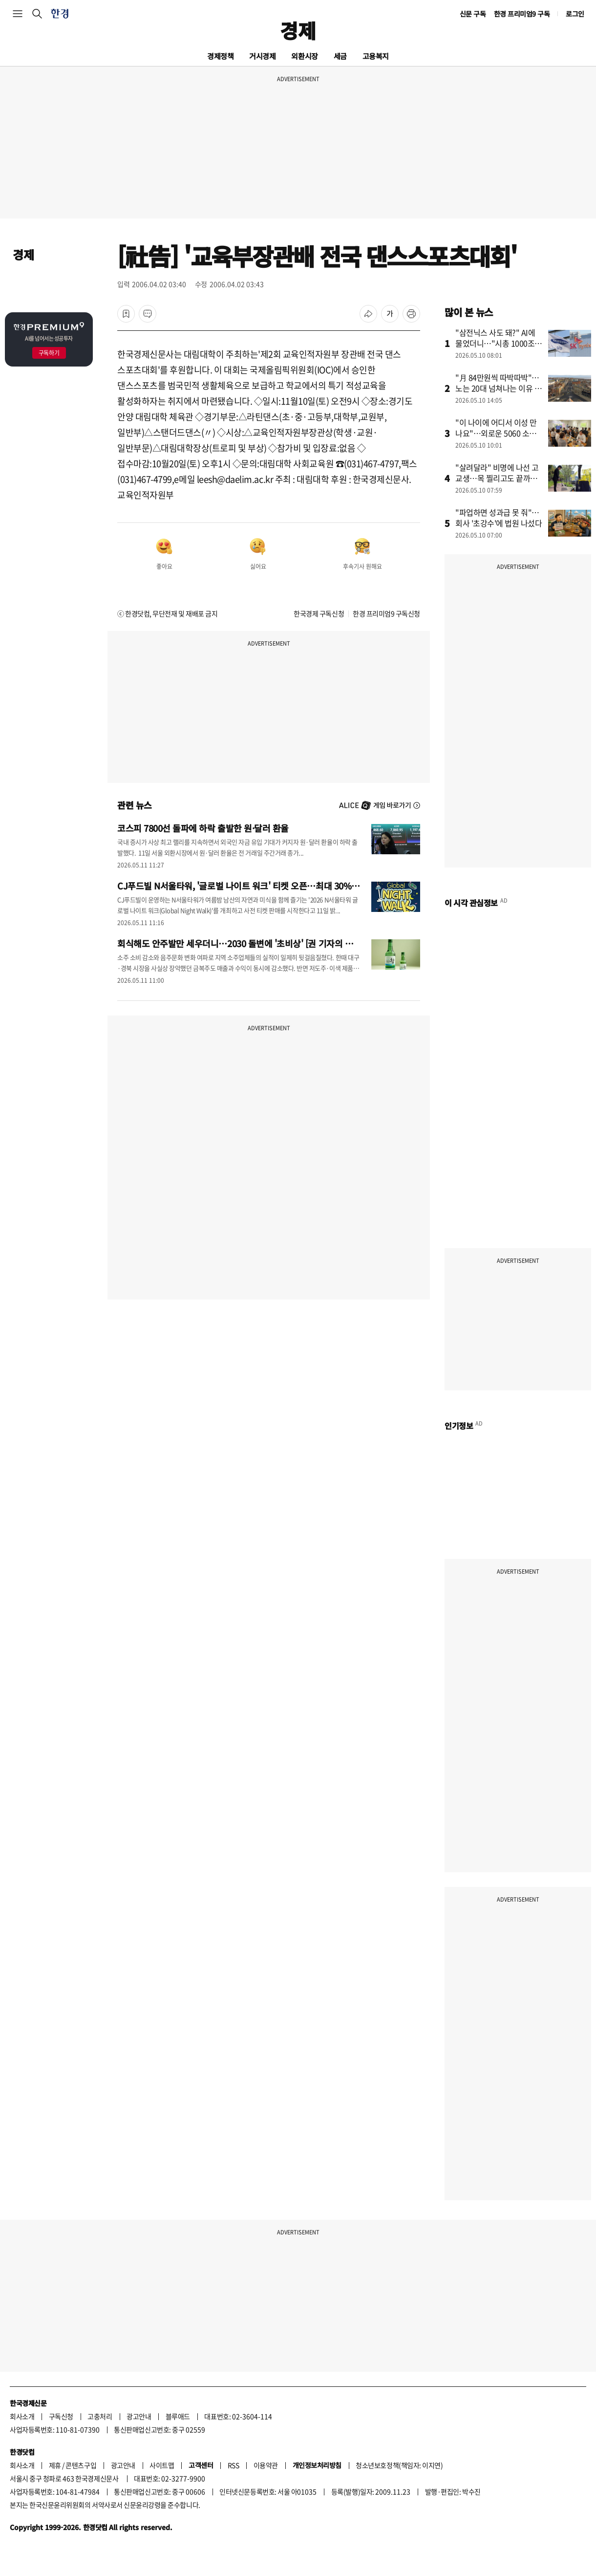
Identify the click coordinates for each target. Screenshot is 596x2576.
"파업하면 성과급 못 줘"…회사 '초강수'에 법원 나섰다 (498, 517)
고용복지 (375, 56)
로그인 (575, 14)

==

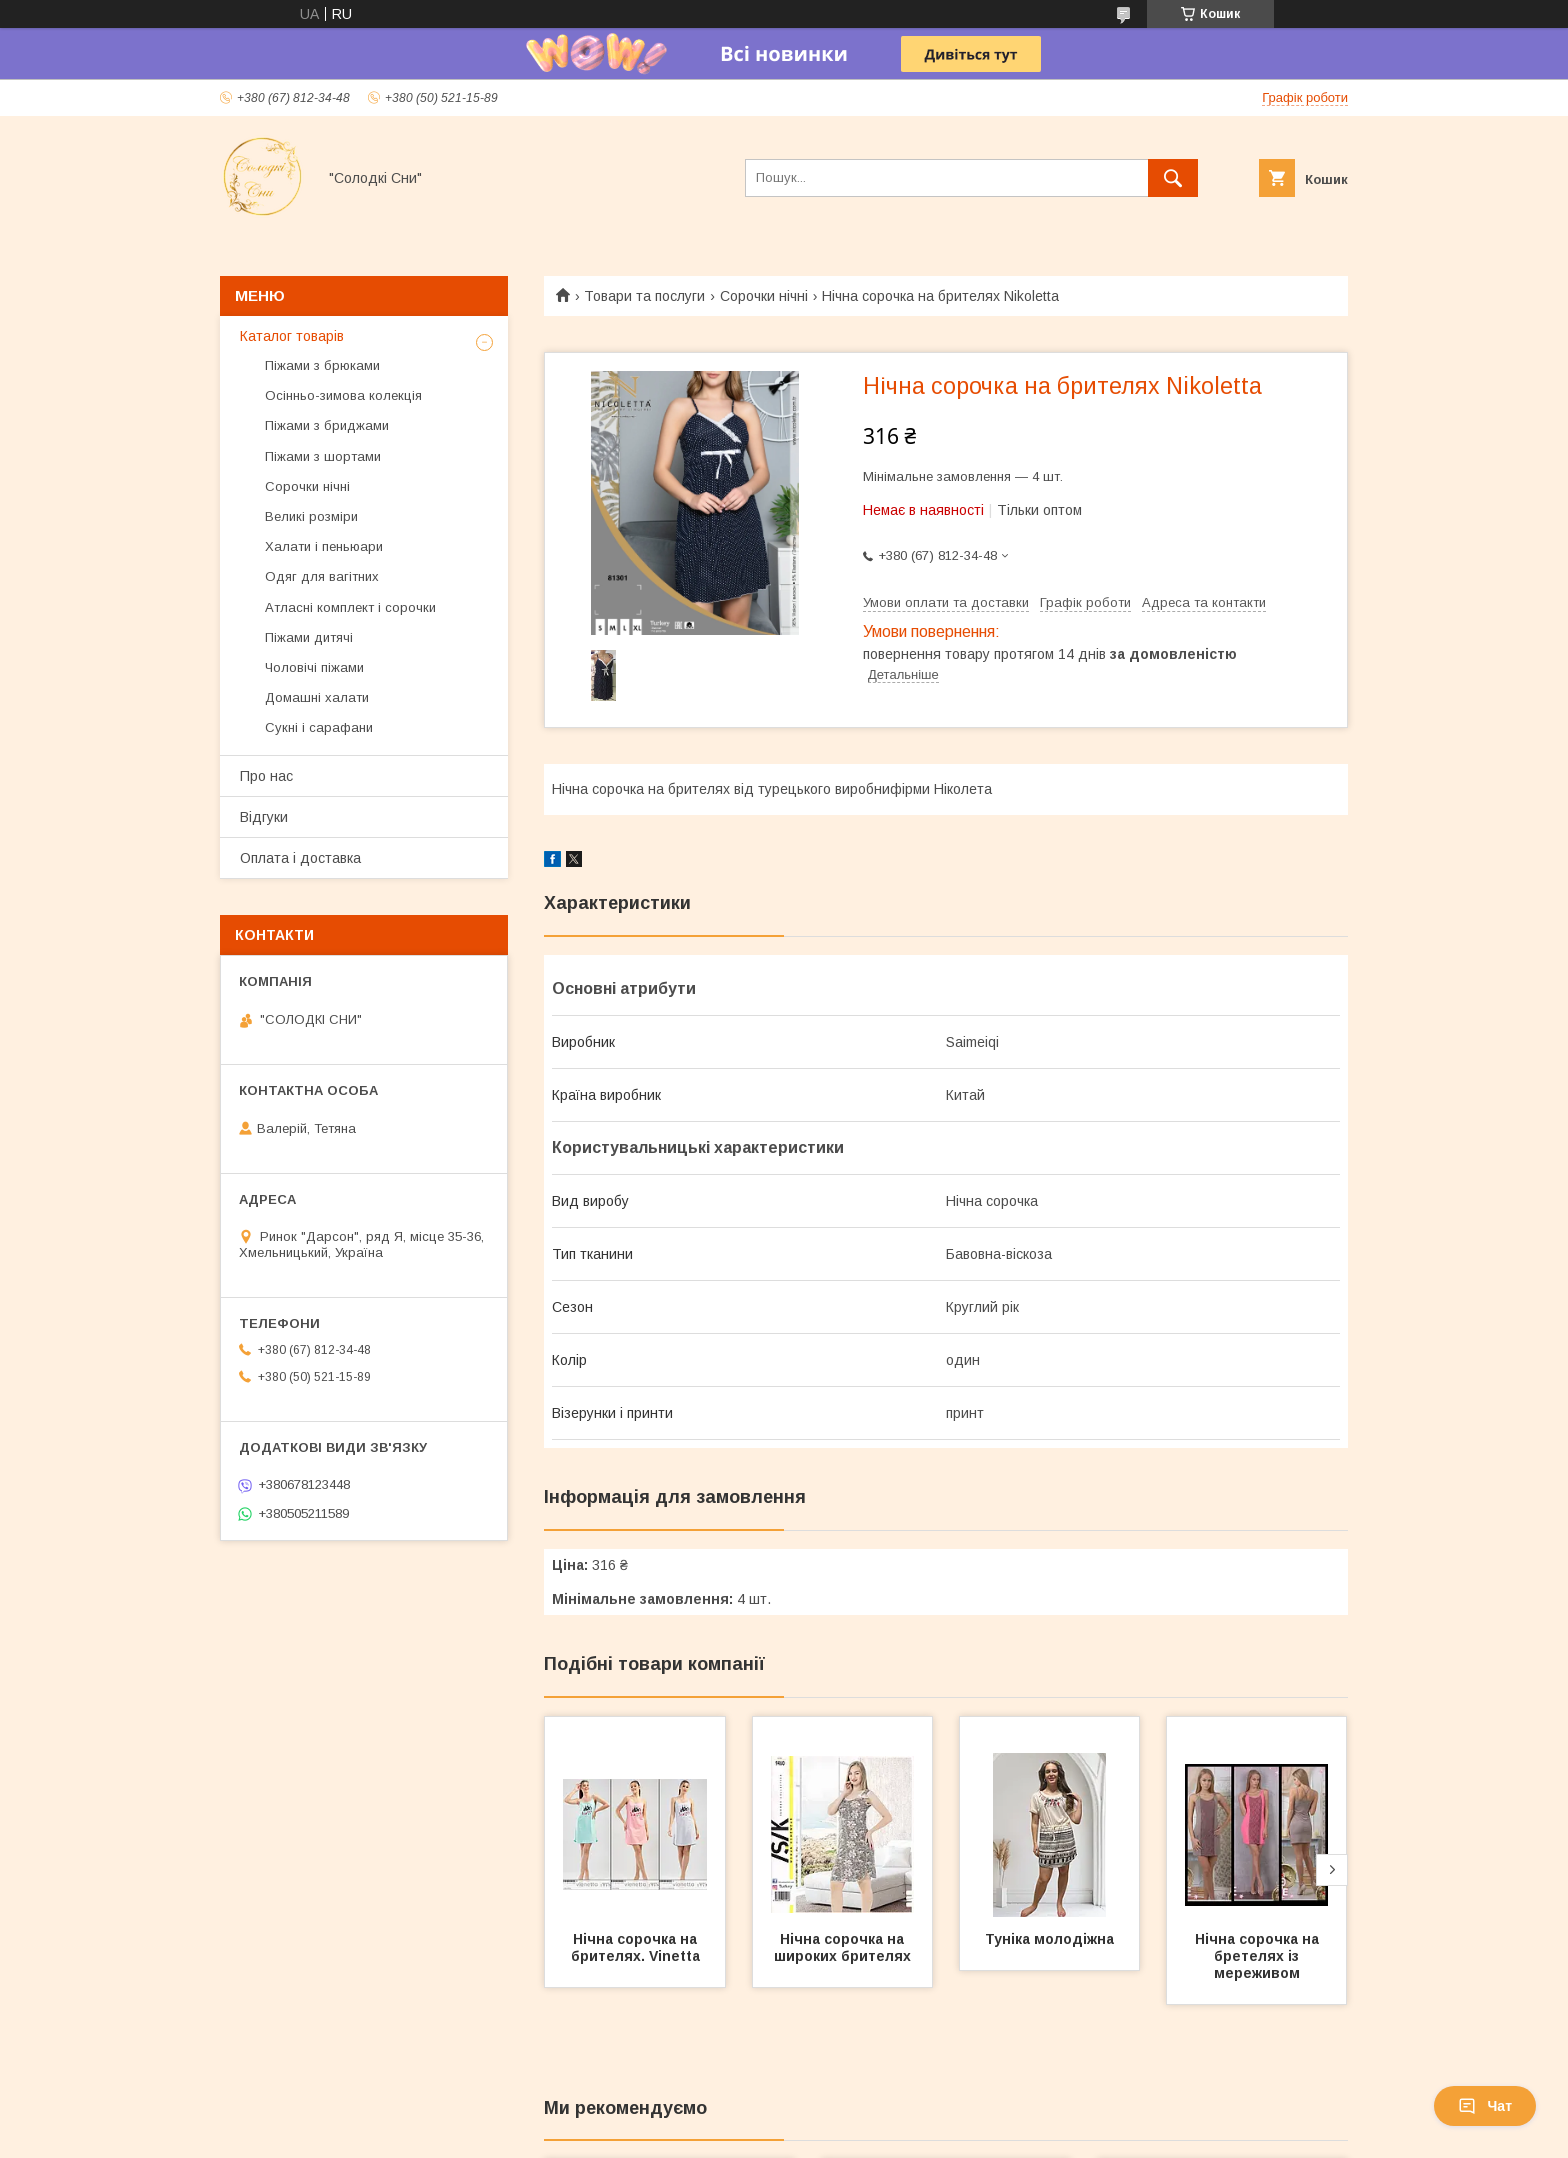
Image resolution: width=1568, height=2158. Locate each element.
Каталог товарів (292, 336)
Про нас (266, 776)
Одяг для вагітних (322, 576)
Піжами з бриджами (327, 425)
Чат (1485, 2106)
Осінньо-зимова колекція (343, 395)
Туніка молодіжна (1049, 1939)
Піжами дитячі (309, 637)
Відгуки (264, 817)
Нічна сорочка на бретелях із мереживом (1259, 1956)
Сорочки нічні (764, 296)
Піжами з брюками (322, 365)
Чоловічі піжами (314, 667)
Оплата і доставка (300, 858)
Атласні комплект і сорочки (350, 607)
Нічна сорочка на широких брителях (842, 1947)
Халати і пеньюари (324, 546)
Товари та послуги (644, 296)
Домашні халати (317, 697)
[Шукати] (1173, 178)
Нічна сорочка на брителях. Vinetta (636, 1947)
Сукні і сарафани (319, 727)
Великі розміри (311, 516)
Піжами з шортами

--

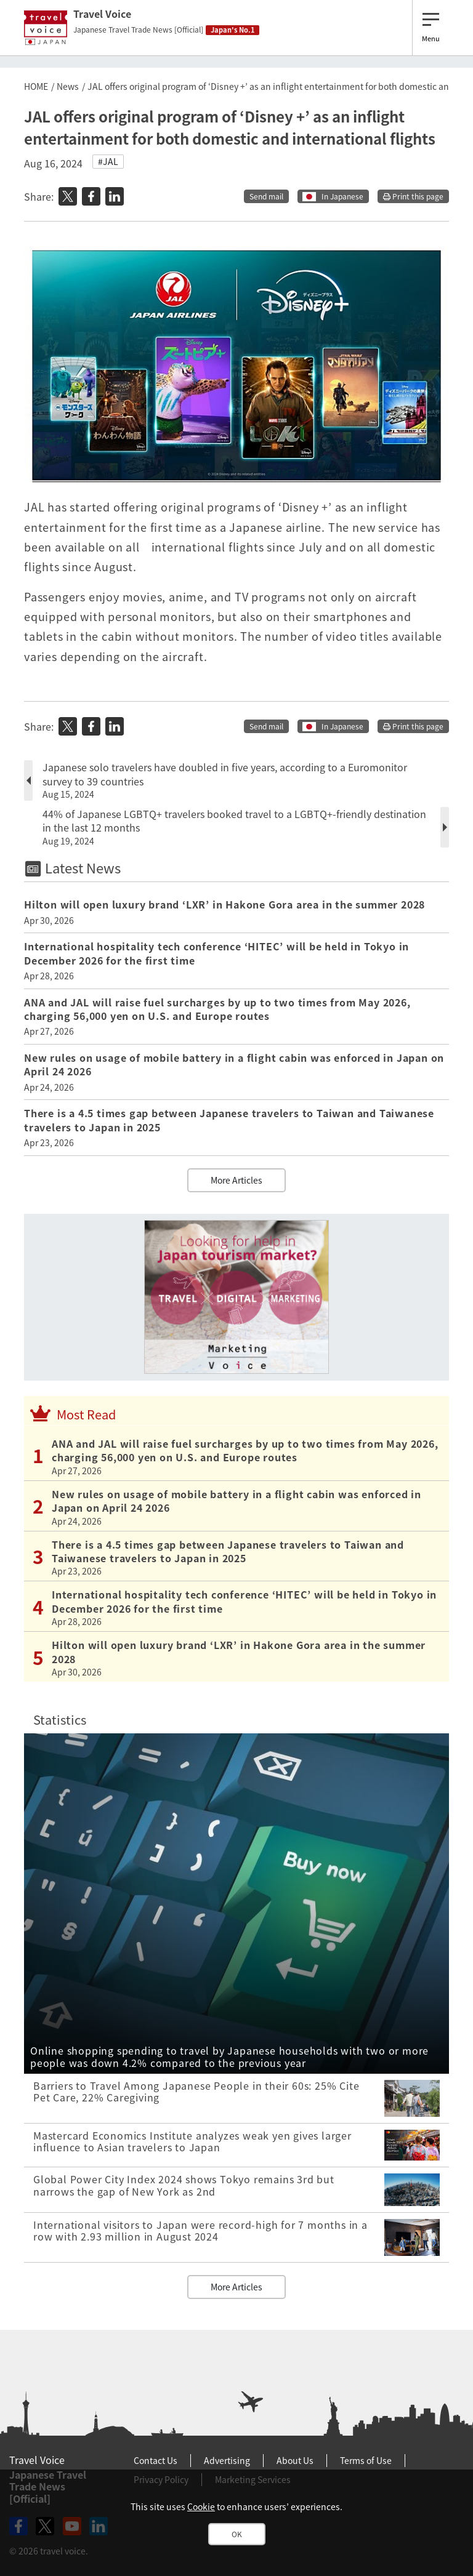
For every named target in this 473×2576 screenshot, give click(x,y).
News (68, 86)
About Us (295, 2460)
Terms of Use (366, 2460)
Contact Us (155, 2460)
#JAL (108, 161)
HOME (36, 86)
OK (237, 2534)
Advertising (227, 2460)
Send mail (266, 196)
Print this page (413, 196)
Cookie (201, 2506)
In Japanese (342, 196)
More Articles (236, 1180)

**Exercise description:** Rewrite the data as a numbered list, starting with the line that contains "Про нас (266, 776)" and going through the line that contains "Великі розміри (311, 516)", and leave out any blank lines.

**Task response:**
1. Про нас (266, 776)
2. Одяг для вагітних (322, 576)
3. Піжами з бриджами (327, 425)
4. Чат (1485, 2106)
5. Осінньо-зимова колекція (343, 395)
6. Туніка молодіжна (1049, 1939)
7. Піжами дитячі (309, 637)
8. Відгуки (264, 817)
9. Нічна сорочка на бретелях із мереживом (1259, 1956)
10. Сорочки нічні (764, 296)
11. Піжами з брюками (322, 365)
12. Чоловічі піжами (314, 667)
13. Оплата і доставка (300, 858)
14. Атласні комплект і сорочки (350, 607)
15. Нічна сорочка на широких брителях (842, 1947)
16. Халати і пеньюари (324, 546)
17. Товари та послуги (644, 296)
18. Домашні халати (317, 697)
19. [Шукати] (1173, 178)
20. Нічна сорочка на брителях. Vinetta (636, 1947)
21. Сукні і сарафани (319, 727)
22. Великі розміри (311, 516)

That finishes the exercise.